Se secó las lágrimas, esta vez con el puño de la rebeca negra, y me miró como si no me hubiera visto nunca.
- Anda, bonita, ponme también una bolsita de chucherías. Para los nietos, ya sabes.
Le serví con generosidad: platanitos, moras, dedos con picapica, dentaduras y habichuelitas de colores.
- Ande, tenga, doña Esperanza, que no se lo cobro, que esta mañana no está doña Obdulia por aquí.
Ella me miró y sonrió un poco, mientras examinaba de soslayo el surtido que yo había elegido.
- Muchas gracias, hija, qué apañada eres.
Y se marchó, con su pequeña barrita de pan y su bolsa de azúcar colorida, caminando a pasos lentos como un astronauta que intenta andar por la luna.

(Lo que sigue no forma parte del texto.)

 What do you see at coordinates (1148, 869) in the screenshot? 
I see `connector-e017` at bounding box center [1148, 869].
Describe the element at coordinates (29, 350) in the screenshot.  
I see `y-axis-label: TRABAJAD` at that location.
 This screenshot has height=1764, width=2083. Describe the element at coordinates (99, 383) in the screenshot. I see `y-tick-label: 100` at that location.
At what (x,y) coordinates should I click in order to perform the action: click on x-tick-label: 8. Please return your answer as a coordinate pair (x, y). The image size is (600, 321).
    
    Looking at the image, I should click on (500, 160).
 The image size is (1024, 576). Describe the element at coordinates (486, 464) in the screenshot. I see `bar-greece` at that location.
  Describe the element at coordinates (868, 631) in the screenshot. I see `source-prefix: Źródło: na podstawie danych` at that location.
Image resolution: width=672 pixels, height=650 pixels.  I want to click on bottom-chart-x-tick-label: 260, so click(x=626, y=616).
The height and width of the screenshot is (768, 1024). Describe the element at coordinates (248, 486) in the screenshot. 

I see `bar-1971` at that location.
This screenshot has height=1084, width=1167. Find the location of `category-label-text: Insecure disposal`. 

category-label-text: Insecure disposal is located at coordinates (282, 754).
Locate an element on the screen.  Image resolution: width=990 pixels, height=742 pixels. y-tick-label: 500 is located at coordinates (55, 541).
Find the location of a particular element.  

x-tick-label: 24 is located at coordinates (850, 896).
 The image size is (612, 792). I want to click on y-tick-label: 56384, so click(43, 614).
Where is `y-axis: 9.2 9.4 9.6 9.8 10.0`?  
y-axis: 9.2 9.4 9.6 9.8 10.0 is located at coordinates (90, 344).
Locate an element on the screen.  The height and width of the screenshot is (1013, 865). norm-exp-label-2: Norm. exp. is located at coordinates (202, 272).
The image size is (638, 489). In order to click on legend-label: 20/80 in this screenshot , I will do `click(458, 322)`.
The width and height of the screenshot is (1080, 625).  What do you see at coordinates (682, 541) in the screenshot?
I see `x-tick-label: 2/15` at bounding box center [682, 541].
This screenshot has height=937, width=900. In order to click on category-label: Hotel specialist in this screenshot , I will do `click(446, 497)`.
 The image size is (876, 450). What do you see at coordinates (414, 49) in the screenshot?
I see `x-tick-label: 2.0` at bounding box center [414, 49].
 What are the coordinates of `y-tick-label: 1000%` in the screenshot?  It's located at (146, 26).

Si Obdulia hubiera estado allí aquella mañana, no le habría dado las chucherías a Esperanza, porque ella sabía que los nietos habían vuelto con sus padres a Córdoba, donde vivían, y ya no podían visitar a su abuela. Obdulia, que lo sabía todo, sabía también, por supuesto, que Esperanza era diabética, y que por eso sólo compraba pan integral. Así que cuando Esperanza dejó de venir a la panadería, esta vez ya definitivamente, yo intenté entristecerme, pero no pude dejar de pensar que su Pepito, tan solo como ella, seguro que se alegraba.